= Dataset records =
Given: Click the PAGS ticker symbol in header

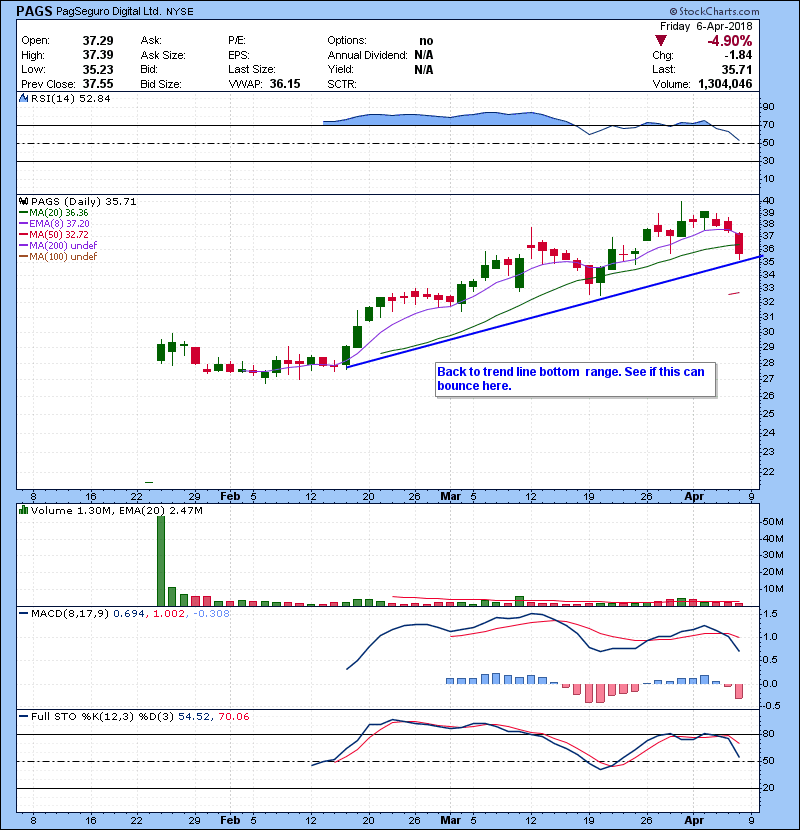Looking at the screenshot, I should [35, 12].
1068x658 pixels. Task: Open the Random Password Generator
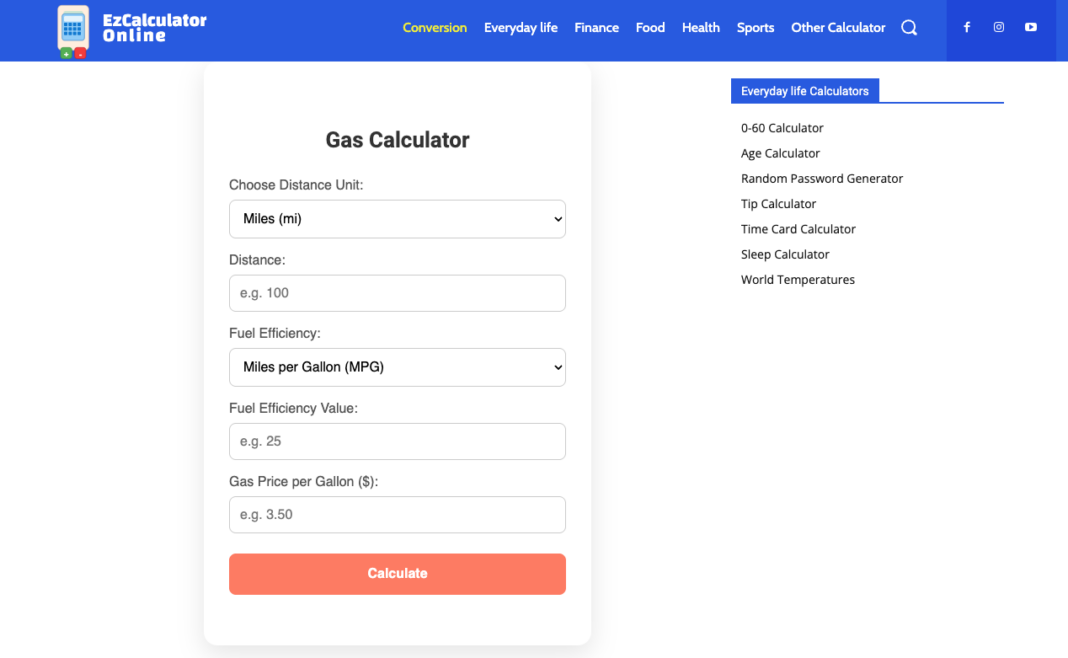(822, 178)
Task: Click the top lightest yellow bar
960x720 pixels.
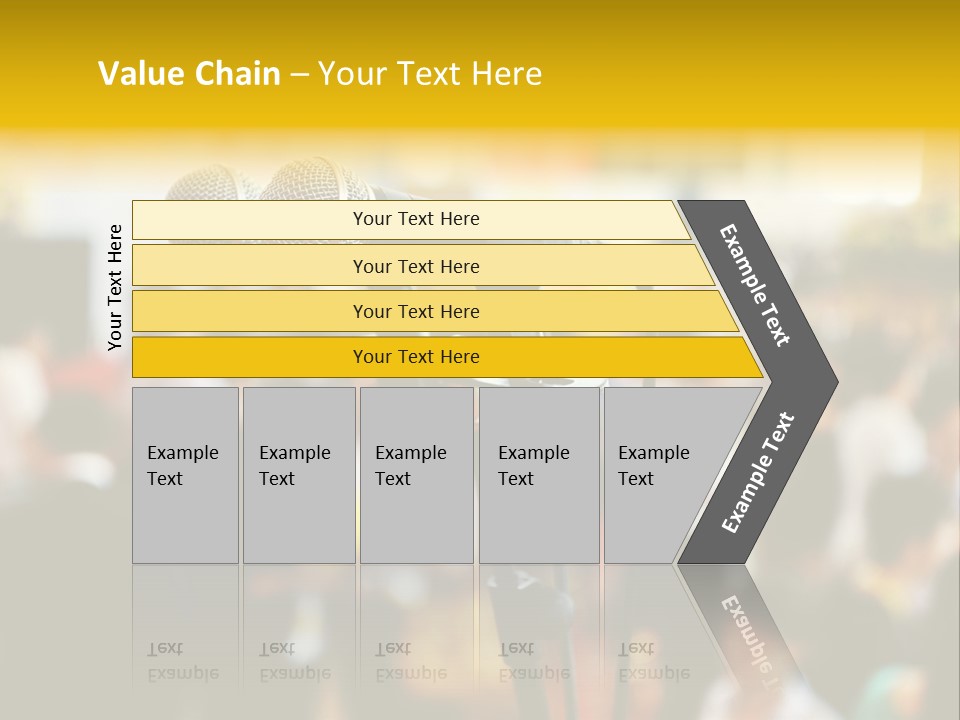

= Exercise description =
The result should be a precise copy of all the entries, free of pictures.

= Written answer =
Given: Click the PAGS ticker symbol in header

Looking at the screenshot, I should [35, 12].
1068x658 pixels. Task: Open the Random Password Generator
(822, 178)
Task: Click the top lightest yellow bar
960x720 pixels.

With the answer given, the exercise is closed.